Parashat Emor (Vayikra 21–24) opens with a striking, almost redundant phrase: “Speak to the Kohanim, the sons of Aharon, and say to them…” (21:1) Chazal famously ask: why the double language — emor… ve’amarta? Rashi, quoting the Midrash, explains: “lehazhir gedolim al haktanim” — to warn the adults regarding the minors. The Kohanim are commanded not only to guard their own sanctity, but to actively ensure that the next generation lives with that same sensitivity to holiness.
This is not simply about education. It is about modeling restraint.Because the laws that follow are not laws of action — they are laws of limitation The Kohen is restricted in whom he may marry, where he may go, what contact he may have with death. Holiness here is defined not by what the Kohen does, but by what he refrains from doing. And this theme quietly runs through the entire parasha.
In the modern mind, holiness is often imagined as inspiration, passion, spiritual highs. But Parashat Emor presents a different picture: kedushah as discipline. A Kohen may not become tamei to the dead except for closest relatives. The Kohen Gadol may not do so even then. Certain physical blemishes disqualify a Kohen from the avodah. Offerings must be without blemish. Time itself has boundaries — Shabbat and the festivals are precisely defined. Even blasphemy at the end of the parasha is punished not for an action, but for crossing a boundary of speech. Kedushah is the art of knowing where the line is — and not crossing it. This is why the parasha opens with the Kohanim.

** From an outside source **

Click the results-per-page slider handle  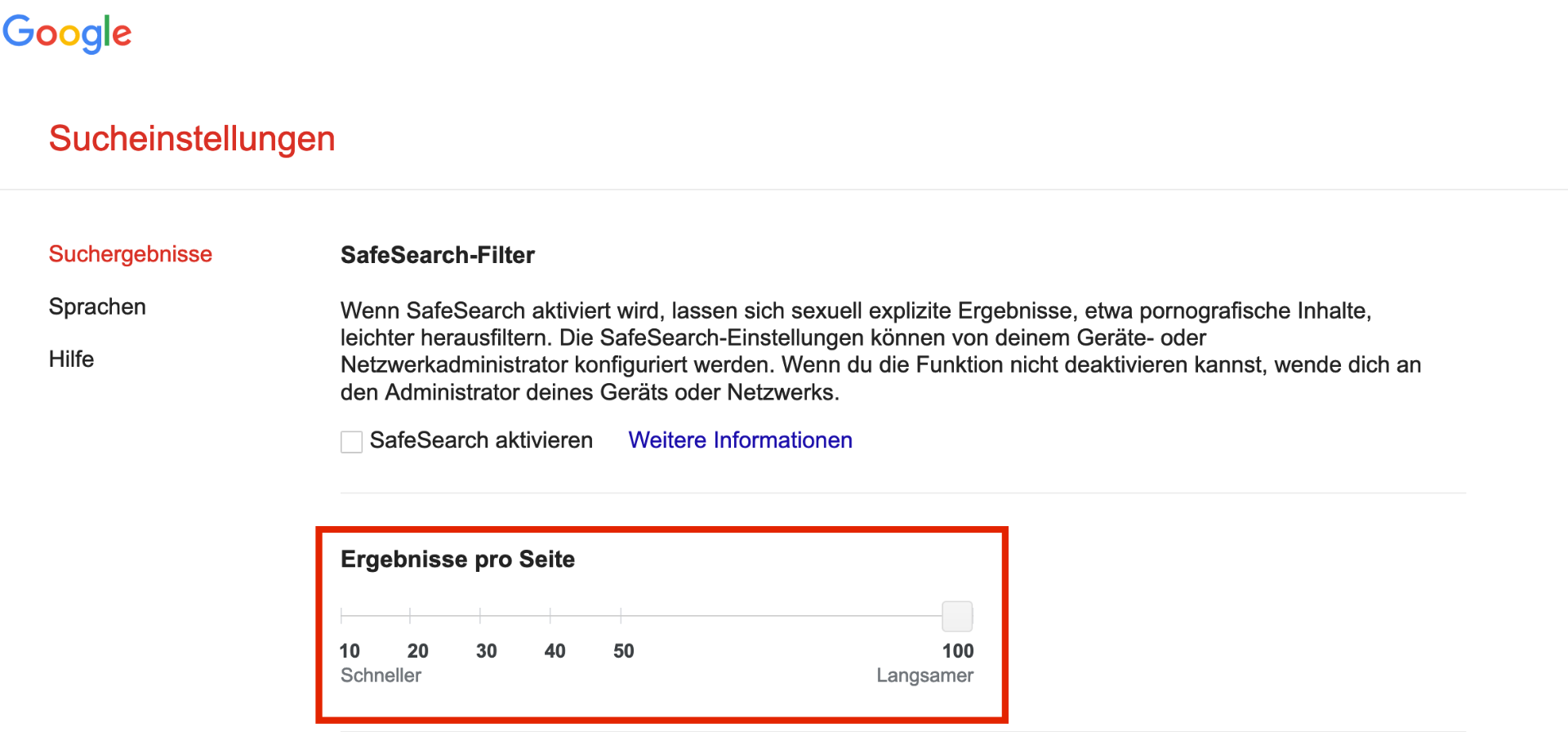tap(957, 616)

They are the living embodiment of a life lived within careful borders.
We live in a world that glorifies boundary-breaking. “Follow your feelings.” “Express yourself.” “Take every opportunity.” “You only live once.” Parashat Emor whispers the opposite truth: holiness lives in the spaces we do not enter. The Kohen does not go everywhere. He does not marry everyone. He does not touch everything. And because of that, he becomes a vessel for the Divine Presence. And the Jewish people do not treat every day the same. We step back from time itself, carving out sacred islands.
The parasha begins with the word Emor — speak. Holiness begins with awareness. With words. With the ability to articulate what is sacred and what is not. When adults speak about kedushah, and more importantly live it, children absorb it naturally. The Kohanim were the teachers of restraint for the nation.And the nation, through Shabbat and the festivals, becomes a nation of Kohanim in time. Holiness is not found in intensity. It is found in intentional limitation. That is the quiet powerful message of this week’s parshah.